■ DIRECTION
Copy out each of the records below line for line, with no changes to any word, number or mark.
== INFORMATION GIVEN
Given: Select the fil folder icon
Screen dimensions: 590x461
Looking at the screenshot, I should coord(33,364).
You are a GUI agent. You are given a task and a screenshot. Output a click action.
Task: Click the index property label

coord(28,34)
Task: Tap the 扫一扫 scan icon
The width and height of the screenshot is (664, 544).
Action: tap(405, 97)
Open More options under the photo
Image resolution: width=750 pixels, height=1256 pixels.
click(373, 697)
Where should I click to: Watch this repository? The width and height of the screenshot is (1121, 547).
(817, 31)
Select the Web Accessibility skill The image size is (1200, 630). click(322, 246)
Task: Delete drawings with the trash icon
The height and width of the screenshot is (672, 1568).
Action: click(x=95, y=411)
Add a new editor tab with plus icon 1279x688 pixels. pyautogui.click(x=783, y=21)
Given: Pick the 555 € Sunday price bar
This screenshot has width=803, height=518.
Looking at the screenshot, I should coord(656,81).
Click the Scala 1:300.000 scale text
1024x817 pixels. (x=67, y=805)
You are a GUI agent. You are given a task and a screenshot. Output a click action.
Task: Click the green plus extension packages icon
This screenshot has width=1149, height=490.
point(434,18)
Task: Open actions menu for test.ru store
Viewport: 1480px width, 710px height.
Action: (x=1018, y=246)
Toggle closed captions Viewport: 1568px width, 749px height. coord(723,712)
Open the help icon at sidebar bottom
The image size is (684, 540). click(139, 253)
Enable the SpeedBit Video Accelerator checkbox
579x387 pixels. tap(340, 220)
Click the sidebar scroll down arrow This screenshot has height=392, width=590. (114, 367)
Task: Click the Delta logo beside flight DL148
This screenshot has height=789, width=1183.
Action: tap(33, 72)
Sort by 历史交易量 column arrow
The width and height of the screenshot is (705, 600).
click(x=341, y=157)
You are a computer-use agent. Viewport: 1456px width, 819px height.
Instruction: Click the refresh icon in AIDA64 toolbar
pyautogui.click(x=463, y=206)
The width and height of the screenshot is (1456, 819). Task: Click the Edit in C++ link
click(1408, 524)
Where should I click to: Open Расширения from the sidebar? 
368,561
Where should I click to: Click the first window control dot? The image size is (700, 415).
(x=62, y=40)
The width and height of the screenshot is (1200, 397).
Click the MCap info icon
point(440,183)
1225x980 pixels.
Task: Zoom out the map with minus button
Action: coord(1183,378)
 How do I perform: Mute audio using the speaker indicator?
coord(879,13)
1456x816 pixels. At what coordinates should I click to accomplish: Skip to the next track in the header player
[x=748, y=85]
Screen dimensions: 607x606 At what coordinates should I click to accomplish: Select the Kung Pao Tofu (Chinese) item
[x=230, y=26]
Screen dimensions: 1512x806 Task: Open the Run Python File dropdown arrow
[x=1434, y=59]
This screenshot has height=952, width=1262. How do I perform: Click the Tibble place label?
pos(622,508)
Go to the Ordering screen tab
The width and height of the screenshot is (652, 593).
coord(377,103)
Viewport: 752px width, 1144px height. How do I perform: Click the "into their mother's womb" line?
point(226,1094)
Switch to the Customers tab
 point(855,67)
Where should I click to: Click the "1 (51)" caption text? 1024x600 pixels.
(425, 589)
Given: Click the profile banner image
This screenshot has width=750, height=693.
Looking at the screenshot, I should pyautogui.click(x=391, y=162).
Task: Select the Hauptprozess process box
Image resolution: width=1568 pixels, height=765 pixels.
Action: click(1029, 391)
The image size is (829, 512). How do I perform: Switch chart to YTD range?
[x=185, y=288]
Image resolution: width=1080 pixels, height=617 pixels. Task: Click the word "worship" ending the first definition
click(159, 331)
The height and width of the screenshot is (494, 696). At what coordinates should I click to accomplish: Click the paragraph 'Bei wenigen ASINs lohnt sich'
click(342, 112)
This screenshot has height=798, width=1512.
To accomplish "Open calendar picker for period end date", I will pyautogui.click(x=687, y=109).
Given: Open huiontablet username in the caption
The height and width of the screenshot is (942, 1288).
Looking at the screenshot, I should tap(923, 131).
====
■ RESPONSE
Given: Select the fil folder icon
Screen dimensions: 590x461
Looking at the screenshot, I should coord(33,364).
You are a GUI agent. You are given a task and a screenshot. Output a click action.
Task: Click the index property label

coord(28,34)
Task: Tap the 扫一扫 scan icon
The width and height of the screenshot is (664, 544).
Action: tap(405, 97)
Open More options under the photo
Image resolution: width=750 pixels, height=1256 pixels.
click(373, 697)
Where should I click to: Watch this repository? The width and height of the screenshot is (1121, 547).
(817, 31)
Select the Web Accessibility skill The image size is (1200, 630). click(322, 246)
Task: Delete drawings with the trash icon
The height and width of the screenshot is (672, 1568).
Action: click(x=95, y=411)
Add a new editor tab with plus icon 1279x688 pixels. pyautogui.click(x=783, y=21)
Given: Pick the 555 € Sunday price bar
This screenshot has width=803, height=518.
Looking at the screenshot, I should coord(656,81).
Click the Scala 1:300.000 scale text
1024x817 pixels. (x=67, y=805)
You are a GUI agent. You are given a task and a screenshot. Output a click action.
Task: Click the green plus extension packages icon
This screenshot has width=1149, height=490.
point(434,18)
Task: Open actions menu for test.ru store
Viewport: 1480px width, 710px height.
Action: (x=1018, y=246)
Toggle closed captions Viewport: 1568px width, 749px height. coord(723,712)
Open the help icon at sidebar bottom
The image size is (684, 540). click(139, 253)
Enable the SpeedBit Video Accelerator checkbox
579x387 pixels. tap(340, 220)
Click the sidebar scroll down arrow This screenshot has height=392, width=590. (114, 367)
Task: Click the Delta logo beside flight DL148
This screenshot has height=789, width=1183.
Action: tap(33, 72)
Sort by 历史交易量 column arrow
The width and height of the screenshot is (705, 600).
click(x=341, y=157)
You are a computer-use agent. Viewport: 1456px width, 819px height.
Instruction: Click the refresh icon in AIDA64 toolbar
pyautogui.click(x=463, y=206)
The width and height of the screenshot is (1456, 819). Task: Click the Edit in C++ link
click(1408, 524)
Where should I click to: Open Расширения from the sidebar? 
368,561
Where should I click to: Click the first window control dot? The image size is (700, 415).
(x=62, y=40)
The width and height of the screenshot is (1200, 397).
Click the MCap info icon
point(440,183)
1225x980 pixels.
Task: Zoom out the map with minus button
Action: coord(1183,378)
 How do I perform: Mute audio using the speaker indicator?
coord(879,13)
1456x816 pixels. At what coordinates should I click to accomplish: Skip to the next track in the header player
[x=748, y=85]
Screen dimensions: 607x606 At what coordinates should I click to accomplish: Select the Kung Pao Tofu (Chinese) item
[x=230, y=26]
Screen dimensions: 1512x806 Task: Open the Run Python File dropdown arrow
[x=1434, y=59]
This screenshot has height=952, width=1262. How do I perform: Click the Tibble place label?
pos(622,508)
Go to the Ordering screen tab
The width and height of the screenshot is (652, 593).
coord(377,103)
Viewport: 752px width, 1144px height. How do I perform: Click the "into their mother's womb" line?
point(226,1094)
Switch to the Customers tab
 point(855,67)
Where should I click to: Click the "1 (51)" caption text? 1024x600 pixels.
(425, 589)
Given: Click the profile banner image
This screenshot has width=750, height=693.
Looking at the screenshot, I should pyautogui.click(x=391, y=162).
Task: Select the Hauptprozess process box
Image resolution: width=1568 pixels, height=765 pixels.
Action: click(1029, 391)
The image size is (829, 512). How do I perform: Switch chart to YTD range?
[x=185, y=288]
Image resolution: width=1080 pixels, height=617 pixels. Task: Click the word "worship" ending the first definition
click(159, 331)
The height and width of the screenshot is (494, 696). At what coordinates should I click to accomplish: Click the paragraph 'Bei wenigen ASINs lohnt sich'
click(342, 112)
This screenshot has height=798, width=1512.
To accomplish "Open calendar picker for period end date", I will pyautogui.click(x=687, y=109).
Given: Open huiontablet username in the caption
The height and width of the screenshot is (942, 1288).
Looking at the screenshot, I should tap(923, 131).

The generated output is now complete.